Operasi penangkapan ikan yang dilakukan kapal payang bersifat one day
fishing. Dalam satu kali operasi penangkapan, dipergunakan 36 liter air bersih
untuk konsumsi seluruh ABK dan dan lain-lain. Selama tahun 2006, kebutuhan
aktual air bersih untuk perbekalan melaut sebesar 3.017,1 ton.
2) Kebutuhan Teoritis
Penghitungan kebutuhan air bersih teoritis untuk kegiatan penangkapan ikan
didasarkan pada faktor-faktor yang mempengaruhi jumlah air bersih yang
dibutuhkan selama melaut, seperti lama operasi penangkapan (hari/trip) dan
jumlah awak kapal (orang) dan dalam perhitungan kebutuhan air bersih teoritis
dimasukkan juga nilai koefisien α = 0,5 , yaitu koefisien cadangan air tawar di
kapal dan jumlah air tawar bagi awak kapal per hari sebesar 50 liter/orang/hari
(Pane, 2005).
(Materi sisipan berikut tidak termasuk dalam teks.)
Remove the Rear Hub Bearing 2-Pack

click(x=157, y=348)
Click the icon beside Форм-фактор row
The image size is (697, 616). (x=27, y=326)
Jumlah 50 liter/orang/hari merupakan patokan jumlah kebutuhan air
bersih yang harus terpenuhi di kapal per awak kapal. Patokan ini juga mengacu
pada “hak dasar” manusia atas air bersih yang ditetapkan oleh United Nations
Educational, Scientific, and Cultural Organization (UNESCO) pada tahun 2002
sebesar 50 liter/orang/hari (Anonimus, 2008). Menurut badan PBB tersebut, „hak
dasar‟ manusia atas air bersih meliputi 5 liter untuk air minum, 20 liter untuk
kebersihan lingkungan, 15 liter untuk mandi dan 10 liter untuk masak. Meskipun
pada tataran aplikasi standar penggunaan air di kapal berbeda dengan di darat,
standar UNESCO ini bersifat umum.
Kebutuhan air bersih teoritis untuk setiap jenis kapal berbeda-beda.
Perbedaan jumlah kebutuhan air bersih tersebut disebabkan jumlah awak kapal
dan lama hari operasi penangkapan tiap jenis kapal yang juga berbeda (Yumi,
2007). Dalam perhitungan kebutuhan air bersih untuk seluruh kapal, terlebih
dahulu dilakukan pengklasifikasian berdasarkan jenis kapal dan ukurannya (GT).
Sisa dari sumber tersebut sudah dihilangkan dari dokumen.